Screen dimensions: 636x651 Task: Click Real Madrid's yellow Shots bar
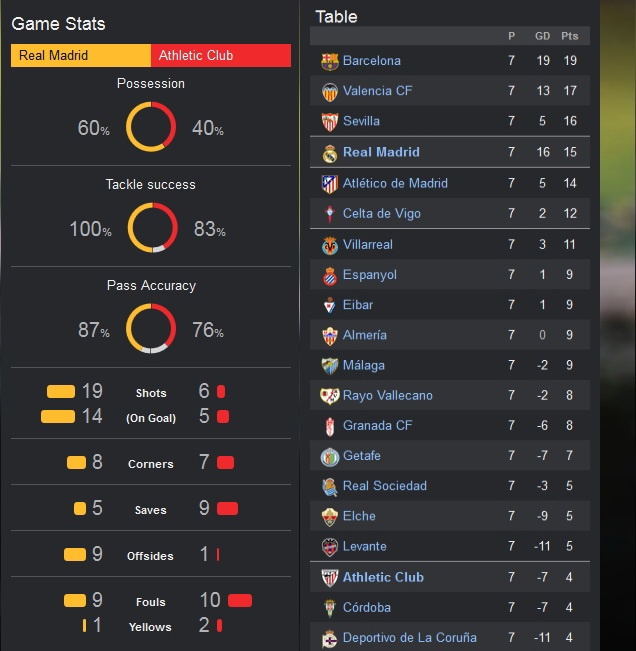[61, 391]
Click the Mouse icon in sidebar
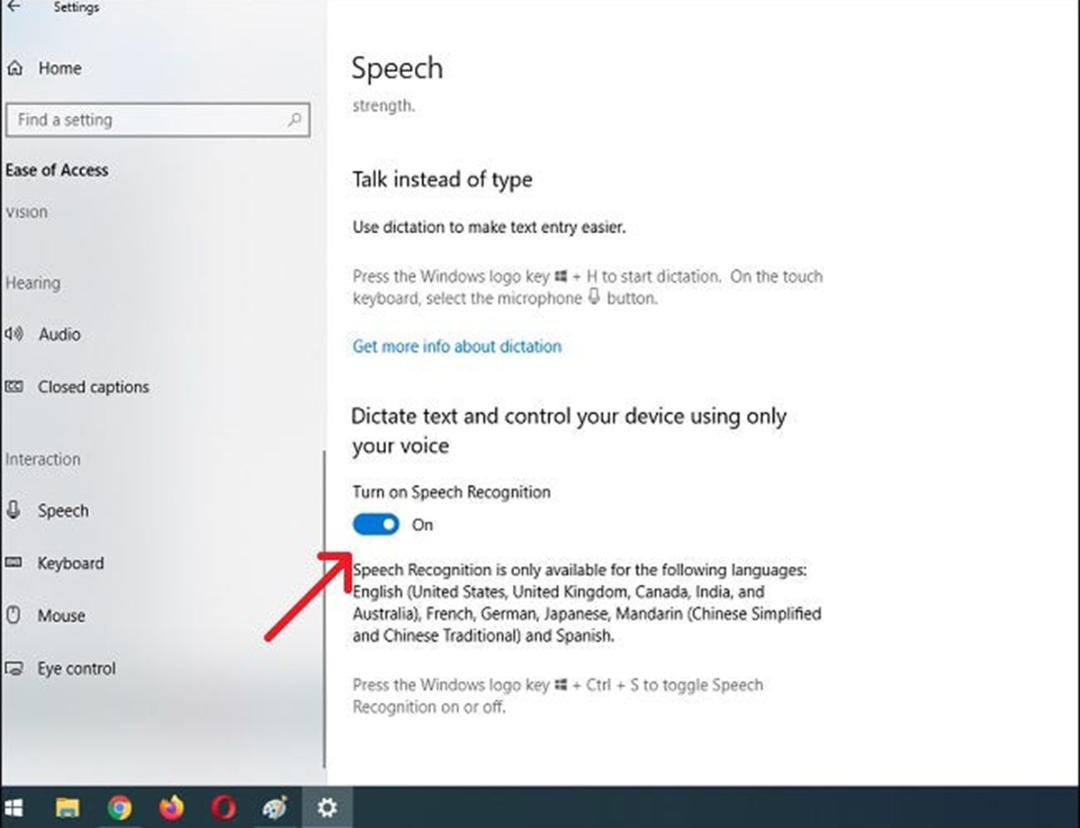The height and width of the screenshot is (828, 1080). point(13,614)
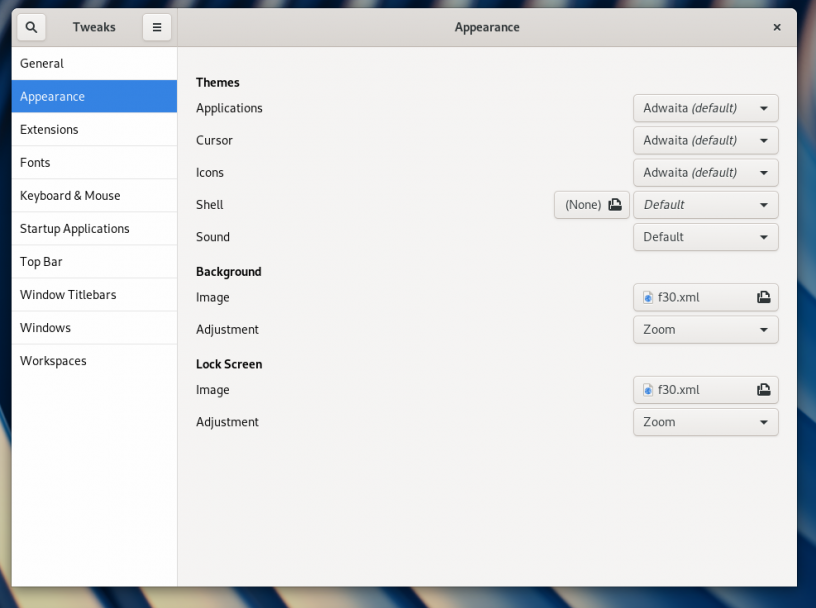Open the Fonts settings page

coord(94,162)
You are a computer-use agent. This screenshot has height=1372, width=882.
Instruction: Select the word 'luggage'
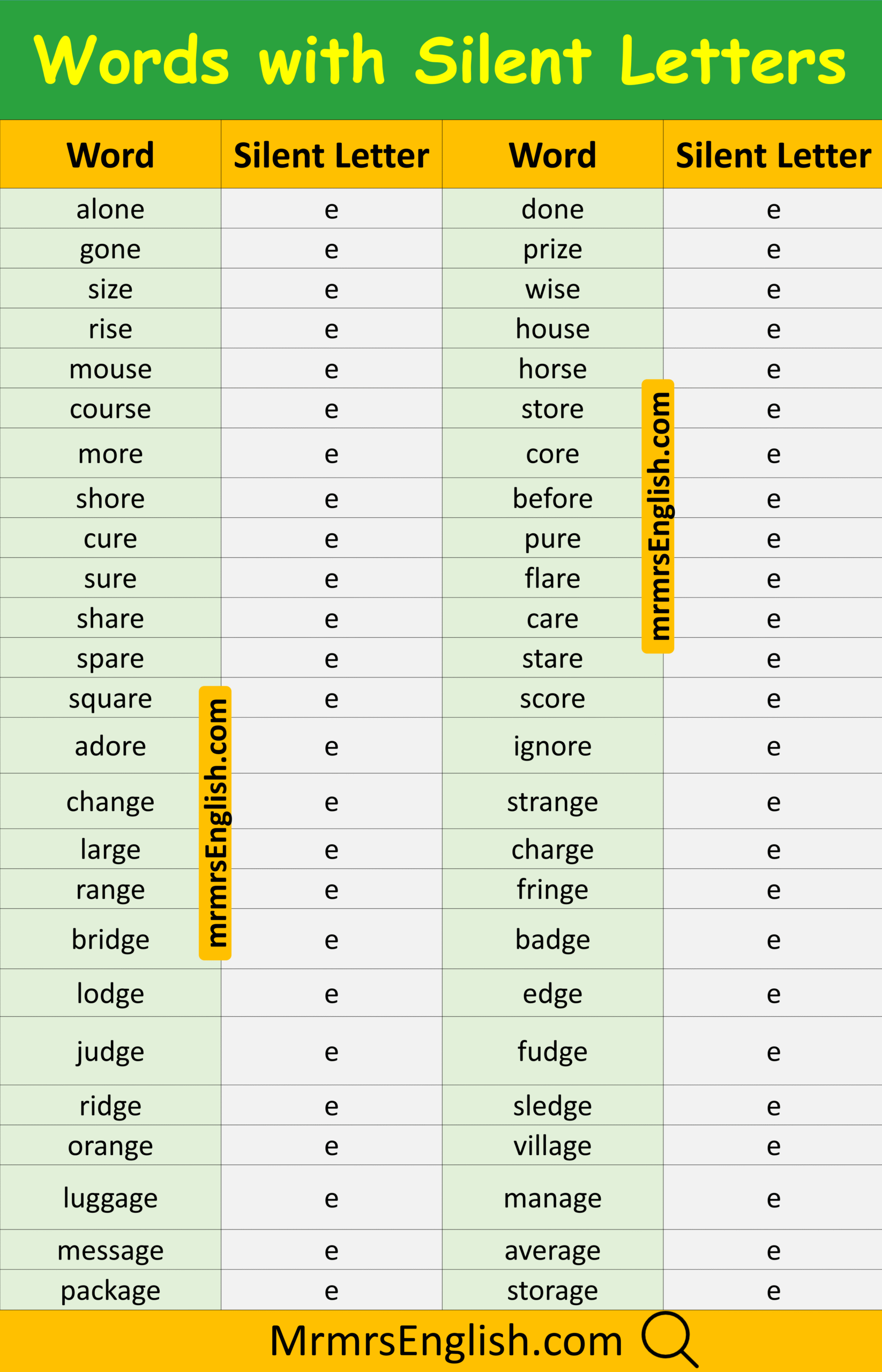(x=110, y=1198)
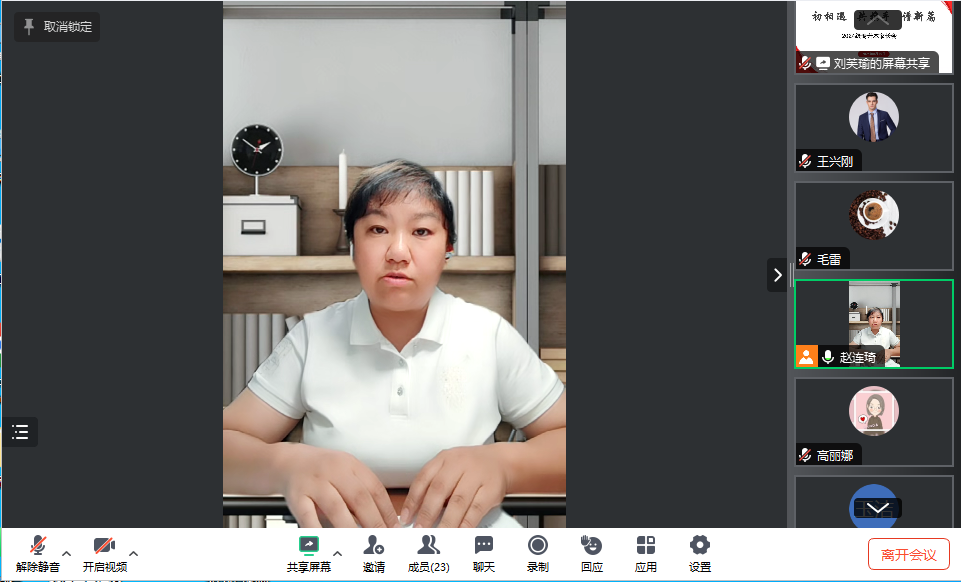The image size is (961, 582).
Task: Expand video options arrow beside 开启视频
Action: coord(134,553)
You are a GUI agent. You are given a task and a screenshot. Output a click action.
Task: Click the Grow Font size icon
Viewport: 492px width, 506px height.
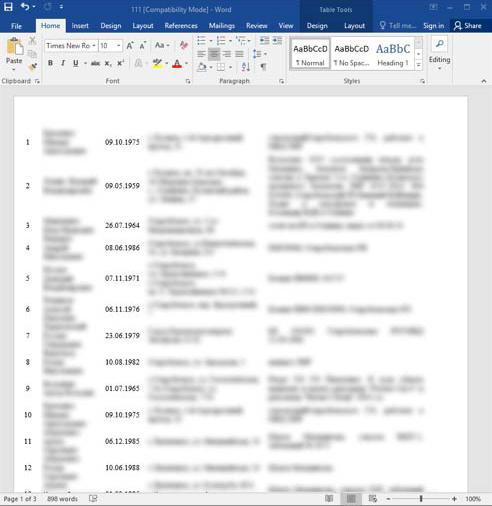click(x=130, y=46)
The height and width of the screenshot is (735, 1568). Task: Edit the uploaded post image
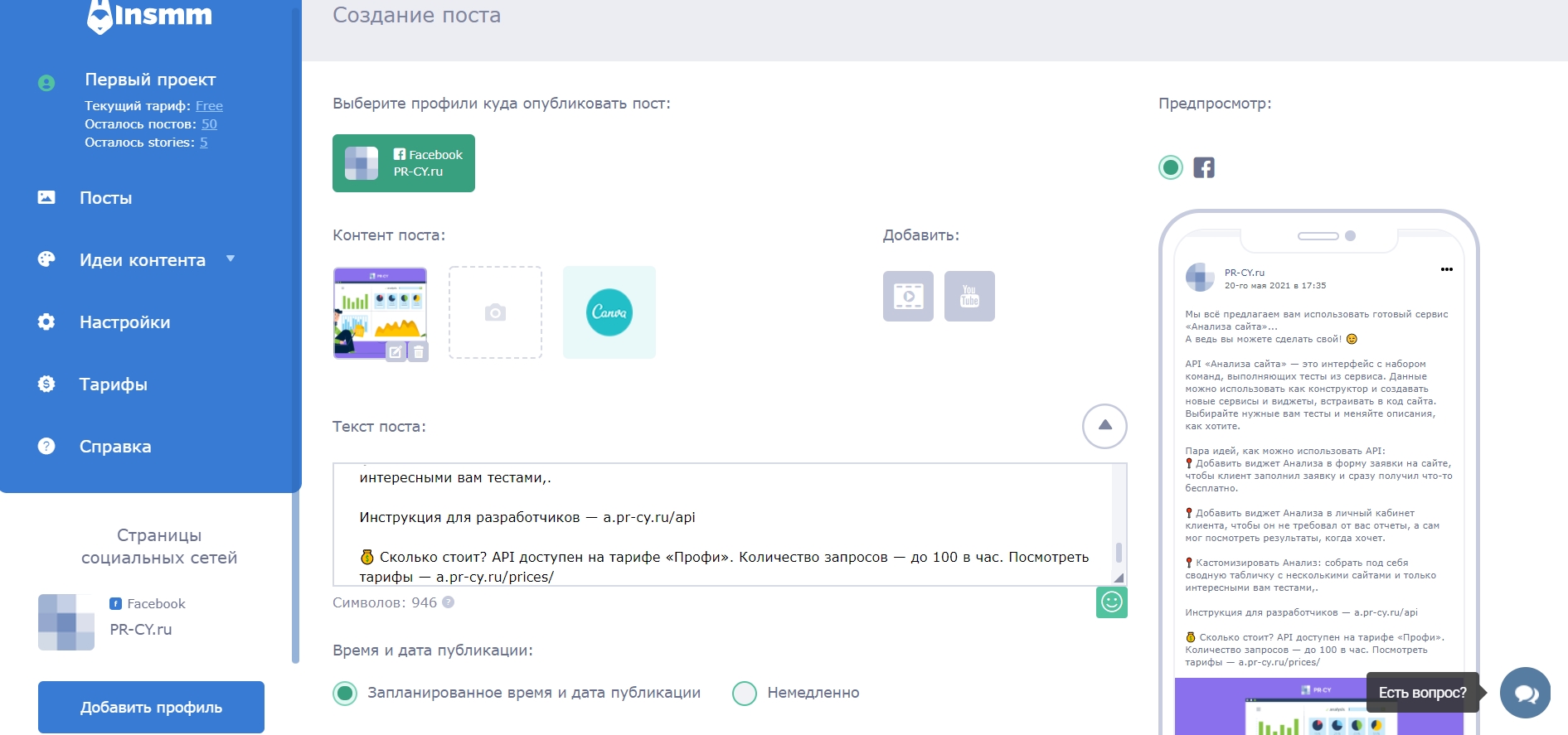[396, 352]
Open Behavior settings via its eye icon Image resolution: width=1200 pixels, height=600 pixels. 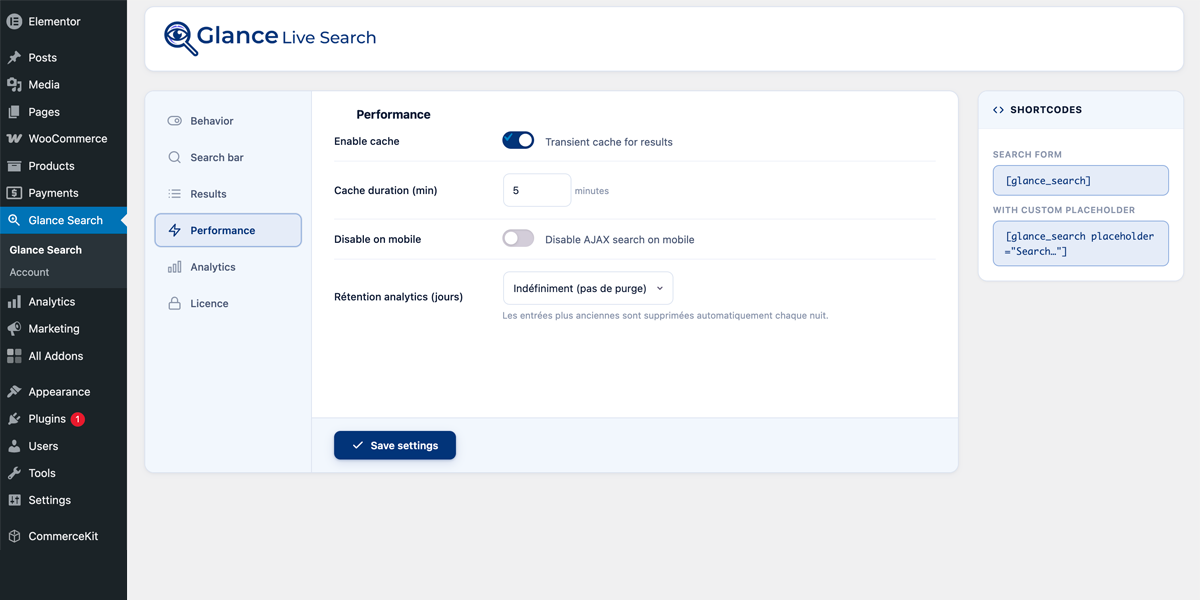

To do ▸ Among the entries above, take the lines from the one with "Click the Mouse icon in sidebar" through the one with "You are a computer-use" and retype them exactly, leaving out the pictures.

The completed task ▸
Click the Mouse icon in sidebar
The height and width of the screenshot is (828, 1080). point(13,614)
Open the Fonts settings page

coord(94,162)
You are a computer-use agent. This screenshot has height=1372, width=882.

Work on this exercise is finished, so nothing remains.